Was wahrlich nicht allgemein bekannt ist: Sowohl Flechtheims Mutter als auch seine Frau stammten aus Dortmund. Da kann man geradezu in lokalen Zusammenhängen schwelgen: Ursprünglich Getreidehändler, hatte Flechtheim häufig an der Dortmunder Getreidebörse zu tun, der größten des Ruhrgebiets. Hier lernte er das Regionalgericht Pfefferpotthast schätzen. Auch zählte der Förderer des zeitweise weltmeisterlichen Boxers Max Schmeling Sportereignisse in der Dortmunder Westfalenhalle zu seinen liebsten Freizeitvergnügen.

Weitere Werke auf der Verlustliste

Zurück zu Heinrich Nauens farbkräftigem Bild, das sich bestens zum expressionistischen Schwerpunkt des Museums Ostwall und speziell zu vier bereits vorhandenen Nauen-Zeichnungen fügt. Dortmunds Stadtdirektor und Kulturdezernent Jörg Stüdemann sowie Regina Selter (kommissarische Leiterin) und Dr. Nicole Grothe (Sammlungsleiterin) vom Ostwall-Museum zeigten sich denn auch hoch erfreut übers vorweihnachtliche Bildergeschenk, das heute mit gemessener Feierlichkeit in der Restaurierungswerkstatt des Dortmunder „U“ enthüllt wurde. Medienleute mögen solche Momente. Irgendwie.

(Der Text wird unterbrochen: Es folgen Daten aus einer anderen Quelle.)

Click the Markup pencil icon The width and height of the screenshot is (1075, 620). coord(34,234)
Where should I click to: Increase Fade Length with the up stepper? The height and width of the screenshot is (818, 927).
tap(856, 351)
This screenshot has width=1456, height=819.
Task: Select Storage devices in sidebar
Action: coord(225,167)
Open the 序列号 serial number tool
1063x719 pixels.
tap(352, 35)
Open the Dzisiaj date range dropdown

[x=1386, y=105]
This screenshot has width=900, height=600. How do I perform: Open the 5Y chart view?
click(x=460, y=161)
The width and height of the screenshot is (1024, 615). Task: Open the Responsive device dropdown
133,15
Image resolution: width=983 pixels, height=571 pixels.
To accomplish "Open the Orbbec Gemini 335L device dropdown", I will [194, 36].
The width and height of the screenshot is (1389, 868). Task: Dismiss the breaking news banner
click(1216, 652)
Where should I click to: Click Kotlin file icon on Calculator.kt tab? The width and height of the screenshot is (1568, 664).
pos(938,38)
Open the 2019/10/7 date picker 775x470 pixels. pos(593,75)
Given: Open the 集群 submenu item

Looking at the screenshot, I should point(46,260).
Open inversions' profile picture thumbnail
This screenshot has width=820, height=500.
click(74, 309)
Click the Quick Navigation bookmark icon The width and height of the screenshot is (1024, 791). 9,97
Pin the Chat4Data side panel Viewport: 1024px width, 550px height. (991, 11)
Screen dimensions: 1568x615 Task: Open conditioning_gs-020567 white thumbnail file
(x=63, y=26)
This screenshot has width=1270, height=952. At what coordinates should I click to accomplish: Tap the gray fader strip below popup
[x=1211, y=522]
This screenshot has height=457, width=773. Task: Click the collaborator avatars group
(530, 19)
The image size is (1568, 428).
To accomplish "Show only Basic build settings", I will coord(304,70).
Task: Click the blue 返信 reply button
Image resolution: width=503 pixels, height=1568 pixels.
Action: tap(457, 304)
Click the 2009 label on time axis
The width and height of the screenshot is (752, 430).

Thema erschöpft? Nein, immer noch nicht ganz: Schon lange zuvor sind drei Gemälde von Christian Rohlfs in die Stadt zurückgekehrt. Doch auf der Liste der 1937 beschlagnahmten und seither verschollenen Kunstwerke aus Dortmunder Besitz stehen noch weitere 7 Gemälde, 81 Grafiken, 25 Grafikmappen und eine Skulptur. Besagte Provenienzforscherin Dr. Ulrike Gärtner spürt übrigens nicht nur detektivisch den verschlungenen Wegen dieser Bilder nach, sondern versucht auch zu ermitteln, welche „Raubkunst“ die Stadt ihrerseits eventuell an rechtmäßige Besitzer bzw. deren Erben zurückgeben muss. Ein weites Feld.

So. Nun aber genug der vielfältigen Verzweigungen. Jetzt wollen Sie das Werk von Heinrich Nauen wahrscheinlich bald in Dortmund besichtigen, nicht wahr? Schade, aber das wird nicht gehen. Zuerst muss es restauriert und neu gerahmt werden. Es soll, so die bisherigen Pläne, erst nach der nächsten Umsortierung der Schausammlung zu sehen sein, so ungefähr im Frühjahr 2017. Vielleicht geht’s ja doch ein bisschen früher?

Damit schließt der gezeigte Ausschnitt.